BEGIN EXCERPT TO READ

Are There Any Rules For A Landlord Or letting agent About What Comes With A Property If It’s Fully Furnished, Furnished, Part Furnished Or Unfurnished?
No, there are no strict rules for and landlord or letting agent but both expectations and reality can vary in different areas of the country and even within different niche sectors within the local markets.
Generally, a property offered by a letting agent as ‘fully furnished’ would come with all the main fixtures, furnishings and fittings, white goods etc., plus the standard crockery, cutlery, glassware, pots and pans etc., that a reasonable tenant would normally use on a day to day basis.
At the other end of the scale, an ‘unfurnished’ property would normally be provided only with such basics as carpets, curtains and light fittings.
Clearly, there are infinite variations between these two extremes of what might be included. Therefore, the critical aspect, whether you are a landlord or tenant, is to make sure that everyone clearly understands what main items are, or are not, included before finalising the tenancy agreement.
What About Safety Regulations For Rented Property?
There are specific legal obligations and responsibilities on a landlord with regard to Fire safety for Furniture & Furnishings; Gas supply and appliances; plus Electrical wiring and appliances.

END EXCERPT TO READ
BEGIN RECORDED INFORMATION

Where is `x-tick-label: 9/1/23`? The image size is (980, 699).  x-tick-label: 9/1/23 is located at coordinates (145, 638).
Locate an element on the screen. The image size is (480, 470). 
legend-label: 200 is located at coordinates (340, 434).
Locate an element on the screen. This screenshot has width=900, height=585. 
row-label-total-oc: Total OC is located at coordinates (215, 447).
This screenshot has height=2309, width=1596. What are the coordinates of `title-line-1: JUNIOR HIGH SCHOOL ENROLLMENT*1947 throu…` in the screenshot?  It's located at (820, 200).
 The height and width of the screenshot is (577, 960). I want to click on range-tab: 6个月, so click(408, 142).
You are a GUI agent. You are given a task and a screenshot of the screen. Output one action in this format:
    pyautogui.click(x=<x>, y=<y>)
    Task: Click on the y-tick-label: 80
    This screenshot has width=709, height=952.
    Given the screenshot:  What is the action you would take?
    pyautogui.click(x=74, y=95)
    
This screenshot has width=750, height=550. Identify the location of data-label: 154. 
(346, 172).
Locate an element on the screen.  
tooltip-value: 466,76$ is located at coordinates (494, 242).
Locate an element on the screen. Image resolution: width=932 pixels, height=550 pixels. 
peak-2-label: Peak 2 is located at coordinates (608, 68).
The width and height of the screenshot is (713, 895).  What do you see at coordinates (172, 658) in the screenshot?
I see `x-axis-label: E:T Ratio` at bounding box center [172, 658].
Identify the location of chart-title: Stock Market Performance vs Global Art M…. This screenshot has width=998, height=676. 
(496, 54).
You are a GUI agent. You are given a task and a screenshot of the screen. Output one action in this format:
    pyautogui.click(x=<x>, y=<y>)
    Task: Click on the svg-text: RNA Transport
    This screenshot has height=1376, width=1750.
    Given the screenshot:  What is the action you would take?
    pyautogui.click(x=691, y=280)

END RECORDED INFORMATION

▸ WHAT THE EXERCISE ASKS: In the text on furnished rental properties, what basics would an unfurnished property normally be provided with?

▸ RESPONSE BOX: Carpets, curtains and light fittings.